Did my little sister just address me by my full name? Did she just call me a girl?
The reason why Cecilia wants us back in Nigeria is because she fears we will loose who we are and it hurts to admit she is right. There is no way in hell my little sister could disrespect me if we were back home.
Ooohhhh I would have disciplined her, I hate people who abuse women as much as I hate disrespectful women."what...your enormous ego is hurt because I called you by your name? Or is it the bitch girl part?" she scoffs and turn to the door
"don't be a cry baby and suck it in like the little girl you are. You call your own mother by her name and you get hurt when I do same to you?""Chiamanda! I won't repeat myself get out! Get out before you regret it!"

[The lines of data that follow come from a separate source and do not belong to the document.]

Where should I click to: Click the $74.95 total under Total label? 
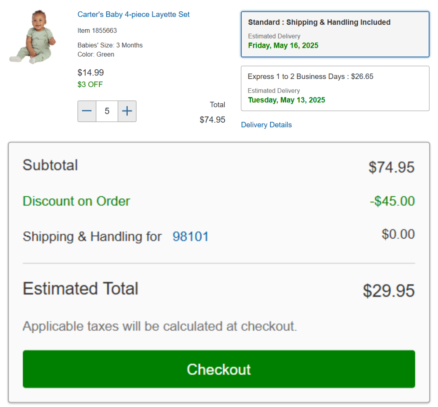[212, 120]
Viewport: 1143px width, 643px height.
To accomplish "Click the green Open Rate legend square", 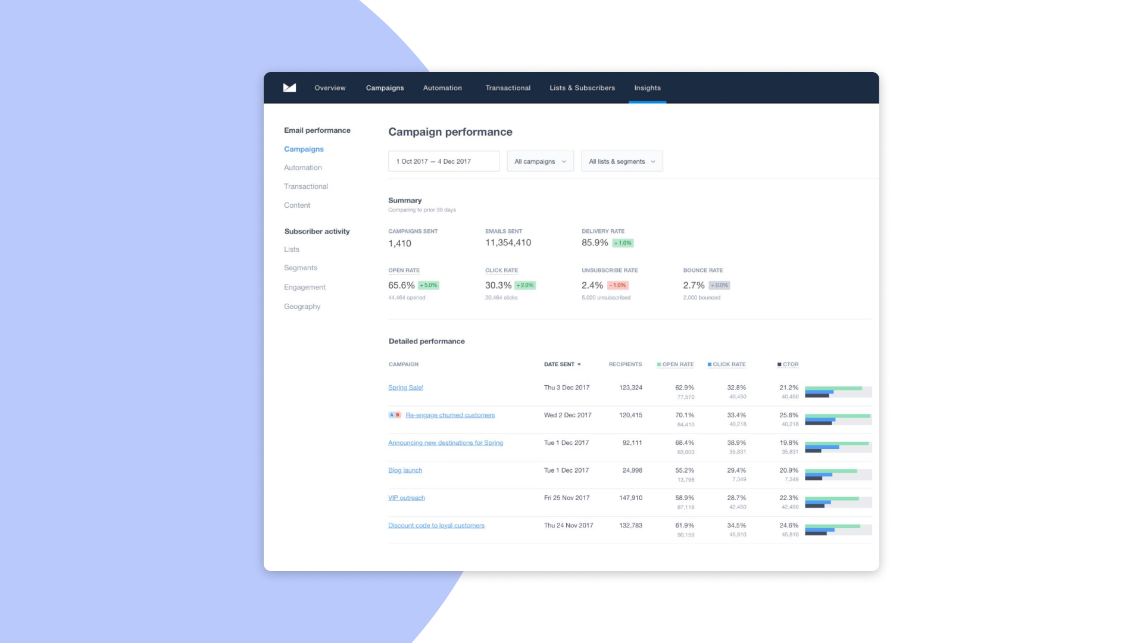I will tap(659, 364).
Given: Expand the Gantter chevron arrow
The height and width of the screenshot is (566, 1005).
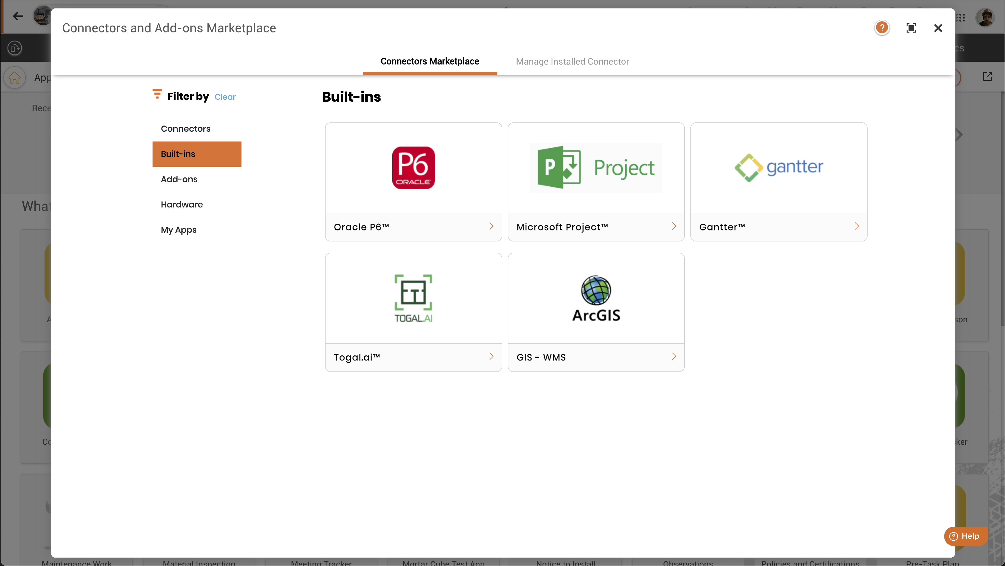Looking at the screenshot, I should (x=857, y=226).
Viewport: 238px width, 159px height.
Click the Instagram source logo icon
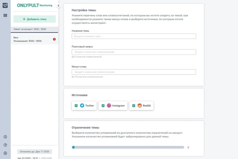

I have had enough of her nonsense and insolence.
She knows nothing!
And I will be damned if I stand here and listen to her spew nonsense. I swore to protect her and thats exactly what I am doing but she is pushing me to kill her myself.
She rolls her eyes and slams the door behind her.
God! I want to kill her myself, I swear to God she is lucky to be my blood if not the heavens would hear her screaming her lungs out.
I need a drink to cool down this temper before I chase her down and give her a good beating.
Fuck!!! I slam the glass against the wall.
Cecilia needs a piece of my mind and to stay the hell away from my sister. She needs her innocence and a normal life.